À titre d’exemple, la façon dont des réseaux d’usagers se construisent sur Facebook est qualifiée d’asymétrique, et de symétrique sur Twitter. Concrètement, c’est un rappel du fait que les connexions sur Facebook se construisent entre amis et gens qui partagent des affinités, alors que sur Twitter, ces réseaux se construisent davantage autour de politiciens, de vedettes ou de journalistes. Dans ce dernier cas, écrivent les chercheurs, « de tels réseaux sont souvent fragmentés et handicapent la circulation efficace d’information » sur des sujets-clefs. Mais ce qui est le désavantage de Twitter devient un avantage pour la circulation d'une info plus fiable, parce que la désinformation a davantage de chances de se propager lorsqu'elle est partagée par nos amis.

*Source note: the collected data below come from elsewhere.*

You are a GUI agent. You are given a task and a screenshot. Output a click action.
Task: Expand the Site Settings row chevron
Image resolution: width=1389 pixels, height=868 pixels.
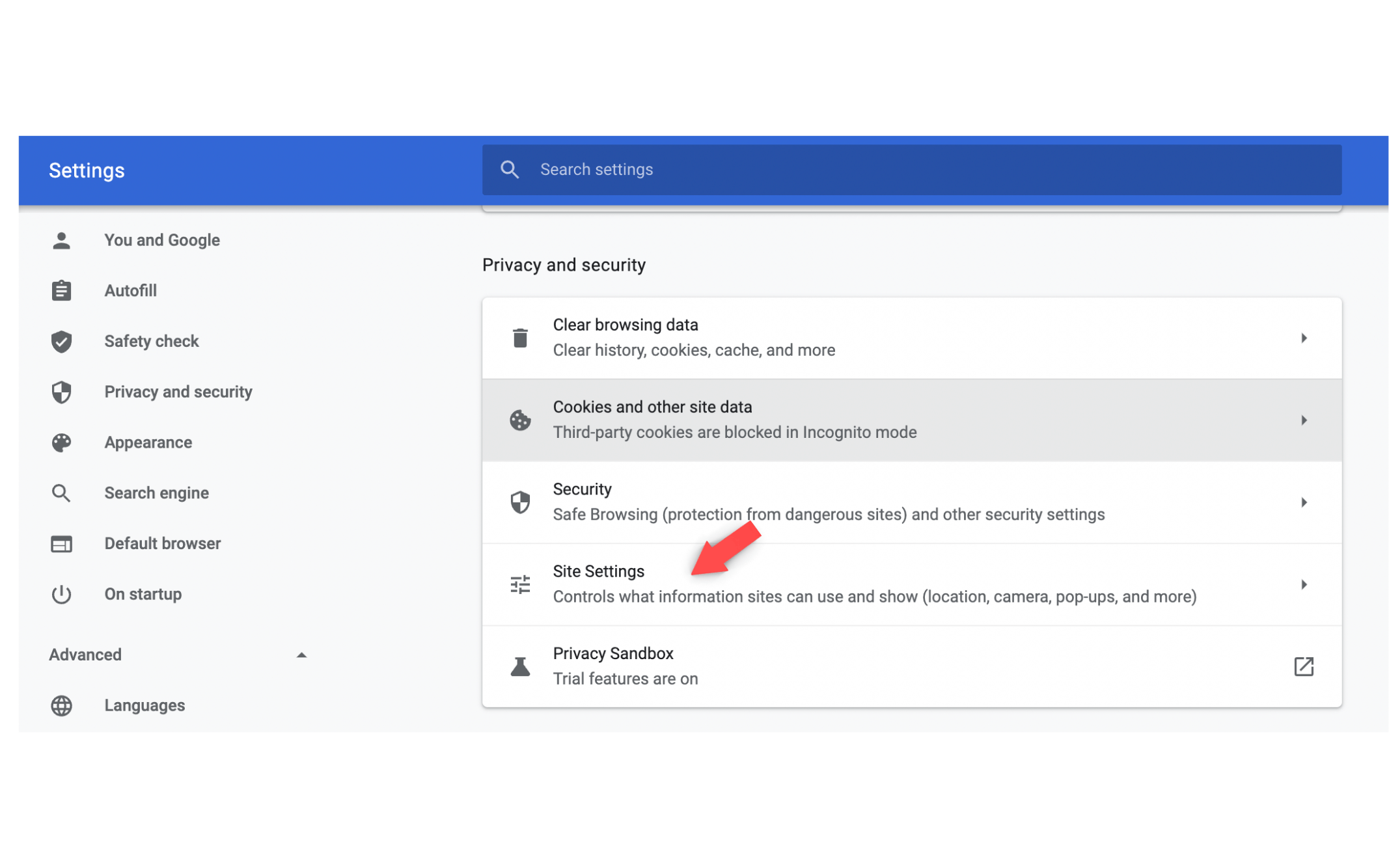tap(1303, 584)
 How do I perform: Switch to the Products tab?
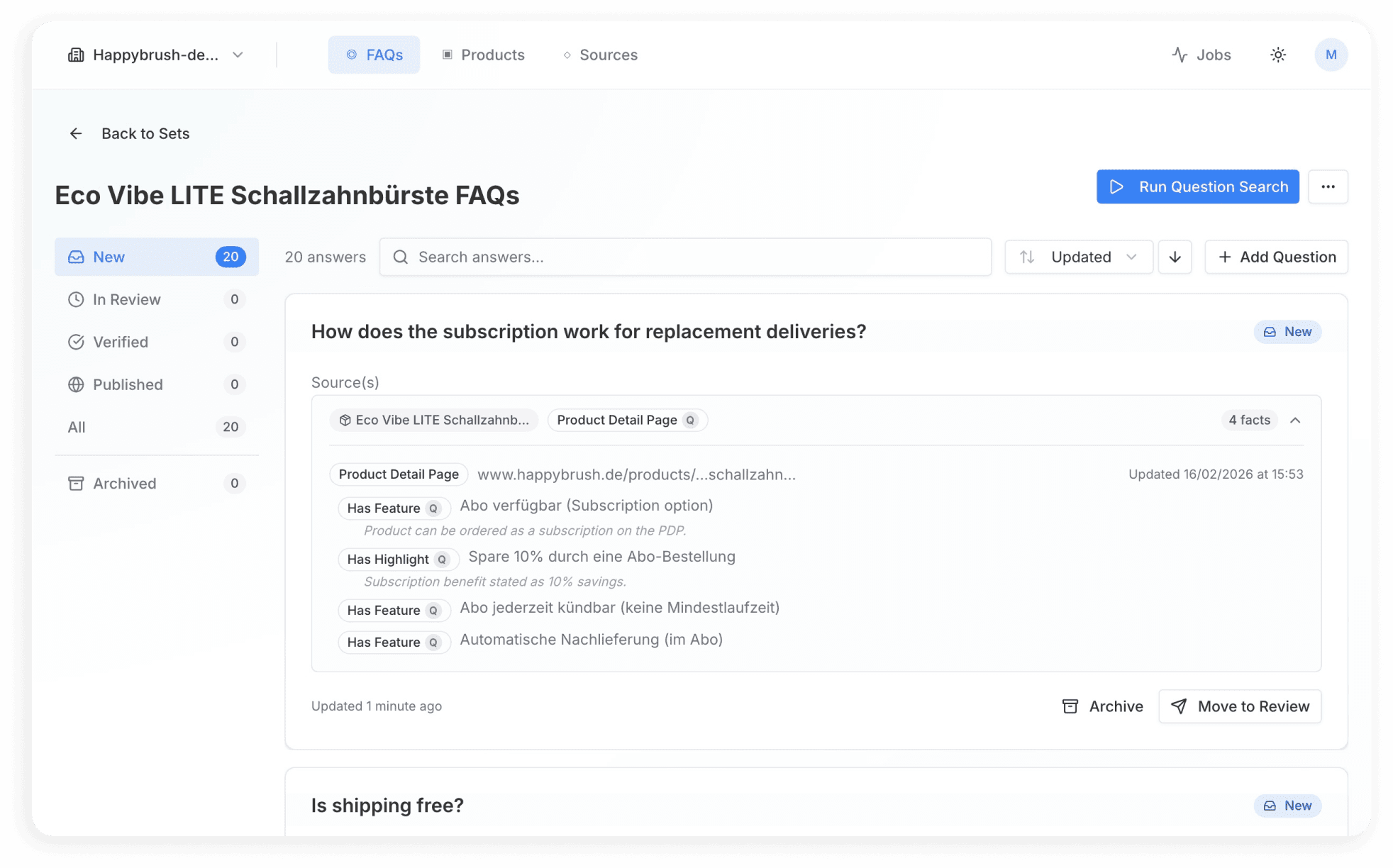pos(484,55)
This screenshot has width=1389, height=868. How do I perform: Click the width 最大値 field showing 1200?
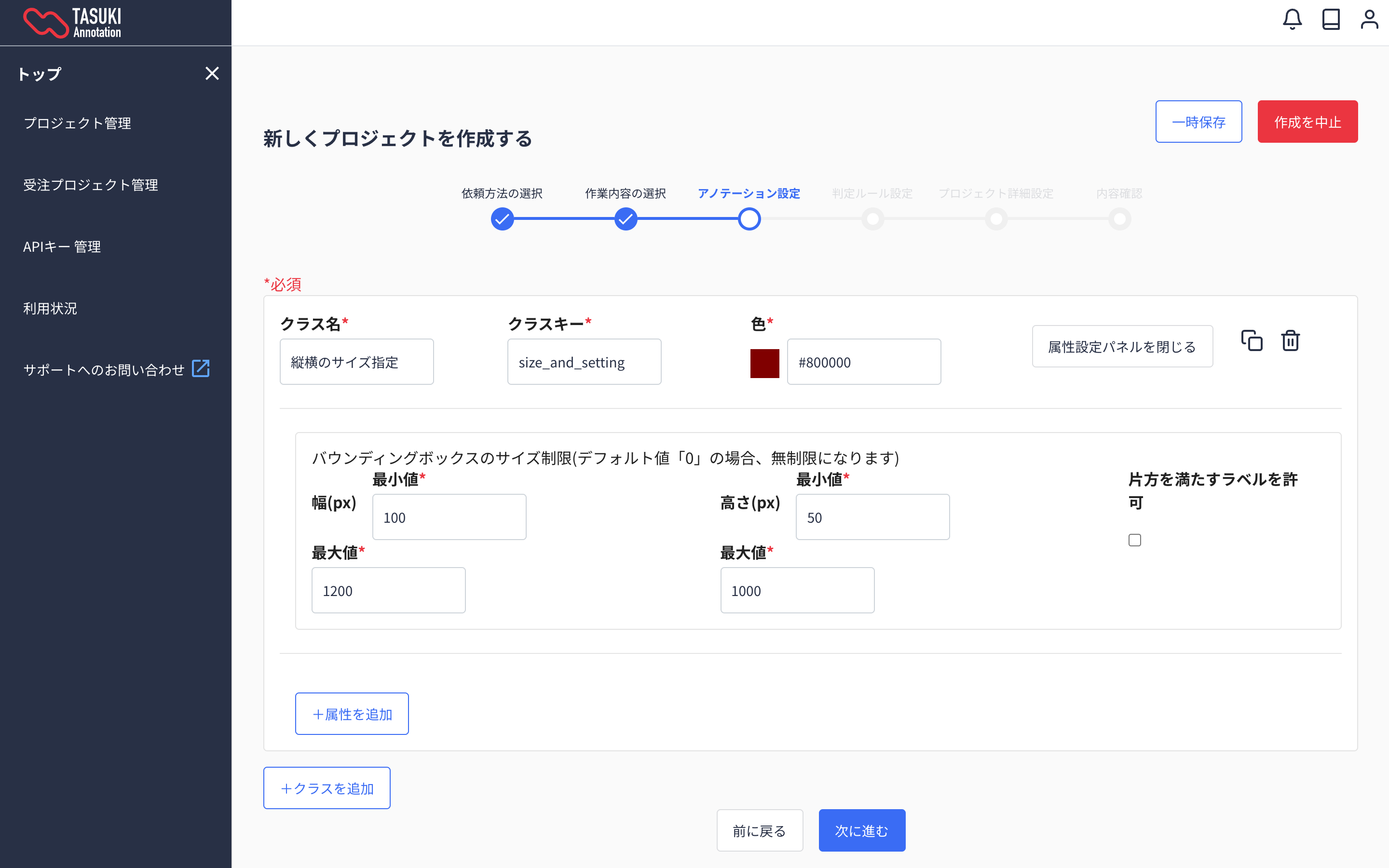[x=389, y=590]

Au final, Twitter serait la seule des cinq plateformes à avoir un effet « négatif » sur la croyance en des théories du complot —ce qui veut dire qu’elle contribuerait même à diminuer légèrement l’adhésion, tandis que les autres contribuent « positivement », avec YouTube légèrement en tête du peloton. La « note » a été attribuée à chaque répondant sur la base de ses réponses aux questions (jugez-vous que telle affirmation est fausse, plutôt fausse, etc.). S’il est difficile de transformer ces calculs en individus (combien d’usagers de YouTube, par exemple, auraient vu leurs attitudes être changées), la robustesse de l’impact se confirme dans les 17 pays.

L'échantillon était composé de 28 000 personnes qui, dans 16 pays européens en plus d’Israël, ont répondu à une première enquête en décembre 2019, et de 14 000 qui ont répondu à une deuxième, en mai 2020. L’arrivée de la COVID-19 entretemps a fourni l’opportunité de tester des théories du complot entourant la COVID.

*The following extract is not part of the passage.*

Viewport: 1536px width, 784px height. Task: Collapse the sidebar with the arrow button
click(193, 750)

D’autres variables entrent peut-être en ligne de compte, soulignent les chercheurs dans la revue New Media & Society: par exemple, la qualité de la « modération » que font les plateformes —le fait de retirer ou non un contenu douteux, voire haineux— mériterait d’être mesurée. Et il est certain que le fait d’adhérer à une théorie du complot naît de facteurs psychologiques ou sociologiques qui étaient présents avant que la personne ne se soit ouvert un compte sur une plateforme. Mais les chercheurs voient dans leurs données un avertissement pour de futures recherches: « toutes les plateformes de médias sociaux ne devraient pas » être analysées de la même façon ni traitées sur le même pied.